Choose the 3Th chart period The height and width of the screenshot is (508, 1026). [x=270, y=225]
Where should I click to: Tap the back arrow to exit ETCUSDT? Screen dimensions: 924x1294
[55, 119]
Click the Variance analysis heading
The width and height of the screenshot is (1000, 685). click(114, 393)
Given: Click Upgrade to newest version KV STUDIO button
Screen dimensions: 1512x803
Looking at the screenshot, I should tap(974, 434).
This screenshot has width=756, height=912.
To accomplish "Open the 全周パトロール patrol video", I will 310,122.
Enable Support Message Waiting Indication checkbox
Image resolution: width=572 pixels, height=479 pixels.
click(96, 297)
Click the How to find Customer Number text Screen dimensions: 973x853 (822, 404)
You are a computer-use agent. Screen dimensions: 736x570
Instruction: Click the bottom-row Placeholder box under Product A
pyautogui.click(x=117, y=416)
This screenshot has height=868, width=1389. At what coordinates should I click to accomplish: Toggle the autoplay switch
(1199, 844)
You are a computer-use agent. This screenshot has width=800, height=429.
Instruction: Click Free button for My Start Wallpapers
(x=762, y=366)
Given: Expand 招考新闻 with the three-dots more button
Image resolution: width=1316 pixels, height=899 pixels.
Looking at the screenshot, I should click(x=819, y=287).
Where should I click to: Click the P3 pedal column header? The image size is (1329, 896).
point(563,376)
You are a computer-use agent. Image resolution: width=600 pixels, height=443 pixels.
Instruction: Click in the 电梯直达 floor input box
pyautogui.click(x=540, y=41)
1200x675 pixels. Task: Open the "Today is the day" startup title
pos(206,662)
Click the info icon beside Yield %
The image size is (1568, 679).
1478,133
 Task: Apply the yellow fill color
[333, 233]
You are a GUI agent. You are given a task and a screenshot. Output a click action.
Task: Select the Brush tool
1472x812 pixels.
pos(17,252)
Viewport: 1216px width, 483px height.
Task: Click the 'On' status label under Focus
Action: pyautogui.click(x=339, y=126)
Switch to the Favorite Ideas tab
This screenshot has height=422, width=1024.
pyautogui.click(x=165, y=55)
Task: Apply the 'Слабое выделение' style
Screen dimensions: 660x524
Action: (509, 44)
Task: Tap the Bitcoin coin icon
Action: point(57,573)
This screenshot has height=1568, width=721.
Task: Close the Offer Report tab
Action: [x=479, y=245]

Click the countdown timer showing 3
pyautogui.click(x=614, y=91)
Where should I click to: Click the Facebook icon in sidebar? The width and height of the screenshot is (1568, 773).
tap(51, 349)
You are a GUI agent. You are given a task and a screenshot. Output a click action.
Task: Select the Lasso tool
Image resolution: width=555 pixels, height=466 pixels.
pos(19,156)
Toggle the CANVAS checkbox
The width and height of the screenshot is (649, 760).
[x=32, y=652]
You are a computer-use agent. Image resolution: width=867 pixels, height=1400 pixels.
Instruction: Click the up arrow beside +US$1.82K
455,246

**What is required**
Each of the records should be retyped exactly.

**Answer section**
Choose the 3Th chart period The height and width of the screenshot is (508, 1026). [x=270, y=225]
Where should I click to: Tap the back arrow to exit ETCUSDT? Screen dimensions: 924x1294
[55, 119]
Click the Variance analysis heading
The width and height of the screenshot is (1000, 685). click(114, 393)
Given: Click Upgrade to newest version KV STUDIO button
Screen dimensions: 1512x803
Looking at the screenshot, I should tap(974, 434).
This screenshot has width=756, height=912.
To accomplish "Open the 全周パトロール patrol video", I will 310,122.
Enable Support Message Waiting Indication checkbox
Image resolution: width=572 pixels, height=479 pixels.
click(96, 297)
Click the How to find Customer Number text Screen dimensions: 973x853 (822, 404)
You are a computer-use agent. Screen dimensions: 736x570
Instruction: Click the bottom-row Placeholder box under Product A
pyautogui.click(x=117, y=416)
This screenshot has height=868, width=1389. At what coordinates should I click to accomplish: Toggle the autoplay switch
(1199, 844)
You are a computer-use agent. This screenshot has width=800, height=429.
Instruction: Click Free button for My Start Wallpapers
(x=762, y=366)
Given: Expand 招考新闻 with the three-dots more button
Image resolution: width=1316 pixels, height=899 pixels.
Looking at the screenshot, I should click(x=819, y=287).
Where should I click to: Click the P3 pedal column header? The image size is (1329, 896).
point(563,376)
You are a computer-use agent. Image resolution: width=600 pixels, height=443 pixels.
Instruction: Click in the 电梯直达 floor input box
pyautogui.click(x=540, y=41)
1200x675 pixels. Task: Open the "Today is the day" startup title
pos(206,662)
Click the info icon beside Yield %
The image size is (1568, 679).
1478,133
 Task: Apply the yellow fill color
[333, 233]
You are a GUI agent. You are given a task and a screenshot. Output a click action.
Task: Select the Brush tool
1472x812 pixels.
pos(17,252)
Viewport: 1216px width, 483px height.
Task: Click the 'On' status label under Focus
Action: pyautogui.click(x=339, y=126)
Switch to the Favorite Ideas tab
This screenshot has height=422, width=1024.
pyautogui.click(x=165, y=55)
Task: Apply the 'Слабое выделение' style
Screen dimensions: 660x524
Action: (509, 44)
Task: Tap the Bitcoin coin icon
Action: point(57,573)
This screenshot has height=1568, width=721.
Task: Close the Offer Report tab
Action: [x=479, y=245]

Click the countdown timer showing 3
pyautogui.click(x=614, y=91)
Where should I click to: Click the Facebook icon in sidebar? The width and height of the screenshot is (1568, 773).
tap(51, 349)
You are a GUI agent. You are given a task and a screenshot. Output a click action.
Task: Select the Lasso tool
Image resolution: width=555 pixels, height=466 pixels.
pos(19,156)
Toggle the CANVAS checkbox
The width and height of the screenshot is (649, 760).
[x=32, y=652]
You are a computer-use agent. Image resolution: width=867 pixels, height=1400 pixels.
Instruction: Click the up arrow beside +US$1.82K
455,246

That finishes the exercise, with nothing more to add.